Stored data
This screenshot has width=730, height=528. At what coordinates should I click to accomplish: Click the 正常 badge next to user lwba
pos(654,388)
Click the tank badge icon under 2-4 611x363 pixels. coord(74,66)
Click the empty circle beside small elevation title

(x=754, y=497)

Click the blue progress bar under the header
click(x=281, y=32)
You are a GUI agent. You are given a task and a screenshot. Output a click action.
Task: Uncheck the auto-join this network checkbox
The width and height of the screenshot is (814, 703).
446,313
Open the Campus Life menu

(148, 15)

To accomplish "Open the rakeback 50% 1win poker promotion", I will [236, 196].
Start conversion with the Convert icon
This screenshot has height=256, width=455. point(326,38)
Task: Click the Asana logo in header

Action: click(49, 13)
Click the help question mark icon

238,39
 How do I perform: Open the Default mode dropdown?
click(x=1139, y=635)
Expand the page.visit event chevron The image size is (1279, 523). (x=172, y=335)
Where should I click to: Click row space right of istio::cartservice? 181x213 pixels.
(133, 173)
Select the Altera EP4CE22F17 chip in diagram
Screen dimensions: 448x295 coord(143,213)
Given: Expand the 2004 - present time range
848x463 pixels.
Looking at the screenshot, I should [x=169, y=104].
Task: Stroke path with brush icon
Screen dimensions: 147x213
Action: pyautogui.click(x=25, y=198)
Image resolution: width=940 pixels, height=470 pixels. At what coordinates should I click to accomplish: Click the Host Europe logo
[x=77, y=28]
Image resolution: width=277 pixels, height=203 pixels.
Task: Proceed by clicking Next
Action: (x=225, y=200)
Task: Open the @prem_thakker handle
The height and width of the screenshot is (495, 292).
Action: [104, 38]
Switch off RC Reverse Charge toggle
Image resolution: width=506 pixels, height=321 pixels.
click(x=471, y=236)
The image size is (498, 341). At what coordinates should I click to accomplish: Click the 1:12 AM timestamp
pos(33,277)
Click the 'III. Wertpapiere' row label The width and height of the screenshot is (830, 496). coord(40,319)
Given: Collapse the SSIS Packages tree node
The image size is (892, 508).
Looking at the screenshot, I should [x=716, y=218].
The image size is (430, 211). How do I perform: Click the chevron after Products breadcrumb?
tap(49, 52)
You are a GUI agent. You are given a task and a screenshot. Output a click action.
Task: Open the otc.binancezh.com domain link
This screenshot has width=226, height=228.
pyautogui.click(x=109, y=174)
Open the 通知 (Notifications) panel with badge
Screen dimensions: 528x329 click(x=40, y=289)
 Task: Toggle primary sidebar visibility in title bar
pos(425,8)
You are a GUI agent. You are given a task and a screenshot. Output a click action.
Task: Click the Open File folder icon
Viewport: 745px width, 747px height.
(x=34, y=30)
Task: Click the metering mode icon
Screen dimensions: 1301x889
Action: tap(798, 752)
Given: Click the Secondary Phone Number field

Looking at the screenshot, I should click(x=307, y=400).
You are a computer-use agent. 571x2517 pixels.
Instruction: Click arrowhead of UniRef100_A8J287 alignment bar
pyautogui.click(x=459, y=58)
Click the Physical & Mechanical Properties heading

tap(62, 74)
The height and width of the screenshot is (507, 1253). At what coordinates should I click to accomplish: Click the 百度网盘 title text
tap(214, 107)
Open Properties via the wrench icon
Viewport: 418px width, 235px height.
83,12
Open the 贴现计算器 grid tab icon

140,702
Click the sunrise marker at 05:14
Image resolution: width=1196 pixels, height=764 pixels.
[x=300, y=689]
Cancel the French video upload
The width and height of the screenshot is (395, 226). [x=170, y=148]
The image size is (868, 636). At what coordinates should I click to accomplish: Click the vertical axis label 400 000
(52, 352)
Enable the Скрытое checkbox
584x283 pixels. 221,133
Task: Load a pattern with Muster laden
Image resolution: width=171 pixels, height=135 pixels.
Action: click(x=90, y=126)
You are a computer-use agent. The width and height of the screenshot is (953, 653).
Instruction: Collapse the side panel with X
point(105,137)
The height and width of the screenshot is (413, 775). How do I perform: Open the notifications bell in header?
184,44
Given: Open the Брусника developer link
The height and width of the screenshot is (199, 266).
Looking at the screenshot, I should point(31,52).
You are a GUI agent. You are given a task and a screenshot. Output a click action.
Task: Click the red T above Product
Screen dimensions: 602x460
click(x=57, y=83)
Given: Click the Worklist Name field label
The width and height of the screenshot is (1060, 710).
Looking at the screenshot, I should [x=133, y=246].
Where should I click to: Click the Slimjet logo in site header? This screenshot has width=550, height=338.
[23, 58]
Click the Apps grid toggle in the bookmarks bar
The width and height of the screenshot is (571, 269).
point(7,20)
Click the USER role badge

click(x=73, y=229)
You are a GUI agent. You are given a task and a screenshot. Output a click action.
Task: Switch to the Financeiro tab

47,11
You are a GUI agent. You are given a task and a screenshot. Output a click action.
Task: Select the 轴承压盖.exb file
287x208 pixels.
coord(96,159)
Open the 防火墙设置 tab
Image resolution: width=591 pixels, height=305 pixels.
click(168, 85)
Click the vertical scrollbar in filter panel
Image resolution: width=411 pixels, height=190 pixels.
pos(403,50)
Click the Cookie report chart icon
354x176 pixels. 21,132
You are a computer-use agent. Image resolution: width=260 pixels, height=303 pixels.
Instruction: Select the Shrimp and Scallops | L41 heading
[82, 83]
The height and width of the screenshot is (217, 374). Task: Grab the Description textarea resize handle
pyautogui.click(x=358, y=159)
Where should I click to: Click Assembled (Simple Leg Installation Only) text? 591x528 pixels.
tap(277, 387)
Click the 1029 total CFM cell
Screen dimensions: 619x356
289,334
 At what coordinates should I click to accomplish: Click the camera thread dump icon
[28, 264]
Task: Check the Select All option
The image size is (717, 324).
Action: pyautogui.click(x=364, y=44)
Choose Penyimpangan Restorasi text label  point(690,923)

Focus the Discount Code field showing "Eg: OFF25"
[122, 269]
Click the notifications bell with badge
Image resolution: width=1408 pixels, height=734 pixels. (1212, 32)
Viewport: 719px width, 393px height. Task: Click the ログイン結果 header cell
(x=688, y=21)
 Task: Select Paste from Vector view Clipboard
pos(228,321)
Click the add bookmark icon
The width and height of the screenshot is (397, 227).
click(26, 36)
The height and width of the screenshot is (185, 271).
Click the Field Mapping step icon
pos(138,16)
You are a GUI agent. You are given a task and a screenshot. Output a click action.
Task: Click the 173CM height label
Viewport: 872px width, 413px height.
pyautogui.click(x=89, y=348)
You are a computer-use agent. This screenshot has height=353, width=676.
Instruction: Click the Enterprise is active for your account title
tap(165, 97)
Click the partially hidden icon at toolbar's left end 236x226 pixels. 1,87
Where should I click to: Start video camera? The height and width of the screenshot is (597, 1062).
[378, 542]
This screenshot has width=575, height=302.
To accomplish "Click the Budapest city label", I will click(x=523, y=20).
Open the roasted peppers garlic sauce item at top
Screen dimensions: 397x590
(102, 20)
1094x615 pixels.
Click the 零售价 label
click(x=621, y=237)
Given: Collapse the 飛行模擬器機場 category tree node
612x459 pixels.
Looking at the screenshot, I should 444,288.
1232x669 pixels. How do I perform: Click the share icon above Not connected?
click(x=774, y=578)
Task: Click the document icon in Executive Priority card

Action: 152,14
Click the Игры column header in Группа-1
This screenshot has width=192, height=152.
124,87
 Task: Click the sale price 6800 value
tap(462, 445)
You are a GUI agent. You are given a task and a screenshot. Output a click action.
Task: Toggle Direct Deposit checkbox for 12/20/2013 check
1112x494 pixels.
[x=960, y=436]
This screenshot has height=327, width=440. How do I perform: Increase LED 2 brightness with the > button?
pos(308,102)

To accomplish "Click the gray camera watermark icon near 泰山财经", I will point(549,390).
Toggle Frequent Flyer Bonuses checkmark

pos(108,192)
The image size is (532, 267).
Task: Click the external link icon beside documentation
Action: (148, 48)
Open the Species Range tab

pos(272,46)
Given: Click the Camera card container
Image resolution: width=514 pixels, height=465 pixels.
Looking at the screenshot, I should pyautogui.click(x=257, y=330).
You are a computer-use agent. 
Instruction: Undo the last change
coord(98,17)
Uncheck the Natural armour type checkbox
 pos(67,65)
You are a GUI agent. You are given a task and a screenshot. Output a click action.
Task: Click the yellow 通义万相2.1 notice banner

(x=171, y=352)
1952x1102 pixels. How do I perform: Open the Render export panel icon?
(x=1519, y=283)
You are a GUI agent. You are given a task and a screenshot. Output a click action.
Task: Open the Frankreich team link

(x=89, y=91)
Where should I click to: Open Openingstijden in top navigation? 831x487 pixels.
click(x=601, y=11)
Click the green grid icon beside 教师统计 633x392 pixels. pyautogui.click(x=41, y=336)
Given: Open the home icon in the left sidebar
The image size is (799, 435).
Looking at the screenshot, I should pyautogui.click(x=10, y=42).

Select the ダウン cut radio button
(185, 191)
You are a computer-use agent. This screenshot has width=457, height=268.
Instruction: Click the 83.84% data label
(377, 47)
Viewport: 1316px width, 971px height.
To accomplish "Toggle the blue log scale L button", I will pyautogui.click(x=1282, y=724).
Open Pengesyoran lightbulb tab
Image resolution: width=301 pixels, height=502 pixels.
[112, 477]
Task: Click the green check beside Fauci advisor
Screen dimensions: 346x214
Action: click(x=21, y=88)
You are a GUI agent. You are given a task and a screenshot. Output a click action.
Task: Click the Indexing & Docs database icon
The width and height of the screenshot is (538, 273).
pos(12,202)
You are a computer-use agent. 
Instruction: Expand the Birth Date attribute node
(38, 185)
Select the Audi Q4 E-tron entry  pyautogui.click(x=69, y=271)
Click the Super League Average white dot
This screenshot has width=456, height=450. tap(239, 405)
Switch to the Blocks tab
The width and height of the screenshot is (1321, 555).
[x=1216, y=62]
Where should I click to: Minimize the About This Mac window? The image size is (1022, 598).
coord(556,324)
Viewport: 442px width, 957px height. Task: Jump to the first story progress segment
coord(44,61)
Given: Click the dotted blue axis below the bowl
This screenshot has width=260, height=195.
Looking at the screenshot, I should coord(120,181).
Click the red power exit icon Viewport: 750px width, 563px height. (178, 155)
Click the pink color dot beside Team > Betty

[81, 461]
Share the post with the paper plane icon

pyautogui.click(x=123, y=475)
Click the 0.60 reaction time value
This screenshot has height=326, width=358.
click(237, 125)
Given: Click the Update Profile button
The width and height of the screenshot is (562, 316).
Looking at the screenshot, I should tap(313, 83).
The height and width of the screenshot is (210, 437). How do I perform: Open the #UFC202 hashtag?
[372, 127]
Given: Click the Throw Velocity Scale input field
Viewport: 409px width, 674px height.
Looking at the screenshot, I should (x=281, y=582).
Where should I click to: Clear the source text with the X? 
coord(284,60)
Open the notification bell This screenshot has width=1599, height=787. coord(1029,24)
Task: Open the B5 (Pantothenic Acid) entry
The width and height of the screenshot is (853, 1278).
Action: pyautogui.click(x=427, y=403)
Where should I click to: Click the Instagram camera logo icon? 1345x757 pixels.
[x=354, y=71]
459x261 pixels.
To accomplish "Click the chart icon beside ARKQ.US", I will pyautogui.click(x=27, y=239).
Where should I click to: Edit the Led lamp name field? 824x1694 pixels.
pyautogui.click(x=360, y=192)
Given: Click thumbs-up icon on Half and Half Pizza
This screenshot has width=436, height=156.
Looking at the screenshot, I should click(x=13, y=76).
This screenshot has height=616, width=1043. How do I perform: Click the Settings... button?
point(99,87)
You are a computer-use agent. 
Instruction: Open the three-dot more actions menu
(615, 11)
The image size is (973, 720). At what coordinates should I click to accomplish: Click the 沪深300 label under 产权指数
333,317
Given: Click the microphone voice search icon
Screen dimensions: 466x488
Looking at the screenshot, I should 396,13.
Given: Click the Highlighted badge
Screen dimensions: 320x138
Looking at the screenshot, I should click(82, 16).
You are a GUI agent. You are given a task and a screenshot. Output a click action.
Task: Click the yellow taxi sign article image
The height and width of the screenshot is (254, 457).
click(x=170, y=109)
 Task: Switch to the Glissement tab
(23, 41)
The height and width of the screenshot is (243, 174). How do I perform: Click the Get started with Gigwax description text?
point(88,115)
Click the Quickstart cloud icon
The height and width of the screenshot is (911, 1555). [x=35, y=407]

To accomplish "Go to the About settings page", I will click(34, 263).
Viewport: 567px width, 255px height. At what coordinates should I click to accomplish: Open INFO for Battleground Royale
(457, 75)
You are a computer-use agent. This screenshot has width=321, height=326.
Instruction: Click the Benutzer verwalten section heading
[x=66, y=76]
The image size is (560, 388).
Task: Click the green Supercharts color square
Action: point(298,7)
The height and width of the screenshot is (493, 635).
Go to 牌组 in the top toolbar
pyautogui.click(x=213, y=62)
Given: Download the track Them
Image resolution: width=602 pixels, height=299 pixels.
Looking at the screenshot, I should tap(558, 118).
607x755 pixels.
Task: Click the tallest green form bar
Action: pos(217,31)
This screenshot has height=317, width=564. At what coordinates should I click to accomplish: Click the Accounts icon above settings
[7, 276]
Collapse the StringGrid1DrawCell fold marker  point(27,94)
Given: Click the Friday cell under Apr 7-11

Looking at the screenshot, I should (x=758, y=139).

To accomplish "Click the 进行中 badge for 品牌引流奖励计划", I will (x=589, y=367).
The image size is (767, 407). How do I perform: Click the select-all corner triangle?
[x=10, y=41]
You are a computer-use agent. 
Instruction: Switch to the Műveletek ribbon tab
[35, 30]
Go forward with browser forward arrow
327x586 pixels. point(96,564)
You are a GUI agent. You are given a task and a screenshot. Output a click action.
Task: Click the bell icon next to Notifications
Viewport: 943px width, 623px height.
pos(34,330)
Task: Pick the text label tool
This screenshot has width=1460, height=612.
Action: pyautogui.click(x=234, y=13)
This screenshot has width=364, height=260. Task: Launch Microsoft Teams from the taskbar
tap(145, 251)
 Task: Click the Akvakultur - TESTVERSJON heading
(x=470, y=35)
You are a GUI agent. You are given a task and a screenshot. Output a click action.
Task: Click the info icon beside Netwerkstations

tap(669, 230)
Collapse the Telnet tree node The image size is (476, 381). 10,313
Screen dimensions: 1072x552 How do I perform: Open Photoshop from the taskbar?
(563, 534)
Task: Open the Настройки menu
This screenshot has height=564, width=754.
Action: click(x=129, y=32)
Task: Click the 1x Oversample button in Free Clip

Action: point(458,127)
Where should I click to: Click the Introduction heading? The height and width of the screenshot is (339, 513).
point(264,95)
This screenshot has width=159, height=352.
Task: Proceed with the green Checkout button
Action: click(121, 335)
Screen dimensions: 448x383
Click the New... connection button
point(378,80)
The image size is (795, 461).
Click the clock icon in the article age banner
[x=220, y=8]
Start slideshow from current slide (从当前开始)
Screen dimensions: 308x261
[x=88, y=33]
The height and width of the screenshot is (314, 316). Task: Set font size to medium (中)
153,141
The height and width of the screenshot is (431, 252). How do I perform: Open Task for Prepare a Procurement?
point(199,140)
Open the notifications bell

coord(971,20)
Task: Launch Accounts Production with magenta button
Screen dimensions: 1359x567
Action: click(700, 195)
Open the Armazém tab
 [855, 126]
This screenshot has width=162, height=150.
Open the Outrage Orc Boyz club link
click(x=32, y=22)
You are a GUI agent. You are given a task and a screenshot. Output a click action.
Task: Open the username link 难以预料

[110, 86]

EXERCISE DIRECTIONS:
Every line of the entries above that holds "tree" should be copied out.

REPLY:
Given: Collapse the SSIS Packages tree node
Given: Collapse the 飛行模擬器機場 category tree node
Collapse the Telnet tree node The image size is (476, 381). 10,313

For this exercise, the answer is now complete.